Components of Training

Core Training
Core training will be for a minimum of 2 years, and will provide experience in:
  • acute, evaluation and management care;
  • rehabilitative care;
  • geriatric medical consultative care;
  • domiciliary consultations;
  • day and ambulatory (outpatient) care;
  • respite care;
  • long term care.
Non inpatient clinical care should constitute a minimum of 10 per cent of training over each of the 3 years of advanced training. A geriatrician (consultant physician in geriatric medicine) should be a member or leader of the geriatric medical unit, and the trainee should have regular contact with that geriatrician who would be the trainee's supervisor. It is recommended that the trainee be exposed to psychogeriatric medicine either as a part of the weekly timetable during core training, or up to a 6 months core training position, or as a non core posting. Up to 6 months of general medicine, rehabilitation medicine or psychogeriatrics in an approved post will be accepted as core training for geriatric medicine, but not exceeding 12 months in total.

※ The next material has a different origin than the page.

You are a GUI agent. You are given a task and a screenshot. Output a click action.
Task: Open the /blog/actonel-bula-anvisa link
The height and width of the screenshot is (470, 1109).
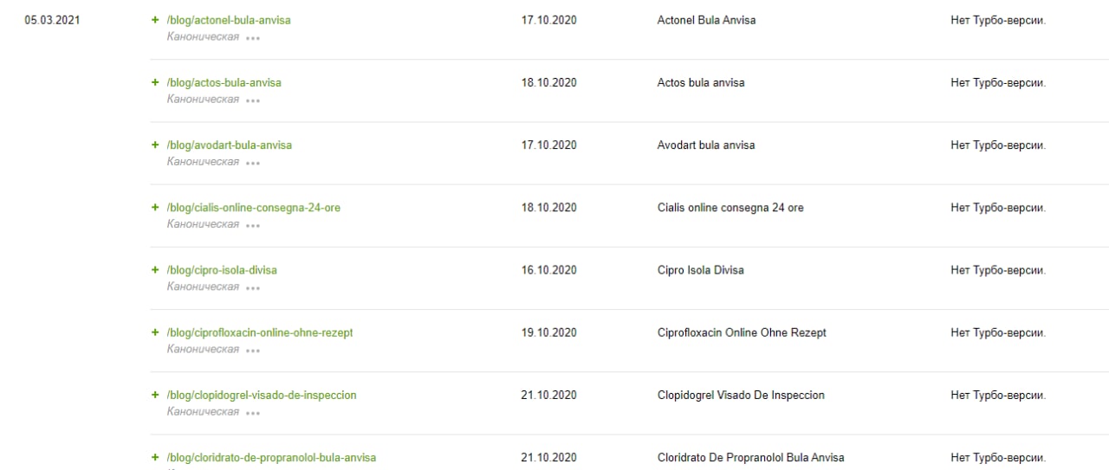tap(229, 20)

Core Training at a Distance
There has been a precedent set of an advanced trainee undertaking core training in a rural setting where he/she was effectively providing a geriatric service in isolation. This has been done under the direct supervision of both the local rehabilitation specialist and physician. In addition, a geriatrician supervisor (located at a geographically distant site) was appointed at a distance. Monthly regular teleconferences were held with the availability for more frequent consultations if required. Several face-to-face meetings were arranged for the year.

The SAC is prepared to support this type of flexible training as a core year providing it accounts for only one year of training and the other core year of training is done under direct supervision of a practicing geriatrician, preferably at a major centre (regional or metropolitan). It would be preferable that this 'training at a distance' is the third year of advanced training. A trainee whose previous reports were only marginal would not be approved.

New Zealand trainees would need to discuss the possibility of undertaking core training at a distance with the Chair of the SAC prior to accepting such a position.

Non Core Training
One year of non core advanced training in an area related to geriatric medicine, e.g. clinical epidemiology, neurology, clinical pharmacology, rheumatology, rehabilitation medicine, palliative care, psychogeriatrics or age-related research may be approved for non core training as may a further period of mainstream geriatric medicine. It is possible to satisfy the requirements of another SAC/JSAC and the SAC in Geriatric Medicine with a 4-year program, including one year of post FRACP training. Generally this will include 2 core years of geriatric medicine training and 2 further years of core training in the second subspecialty.

Trainees interested in such a path need to discuss it carefully with the CAT in Australia or Chair in New Zealand of both SACs or the Training Section of the College.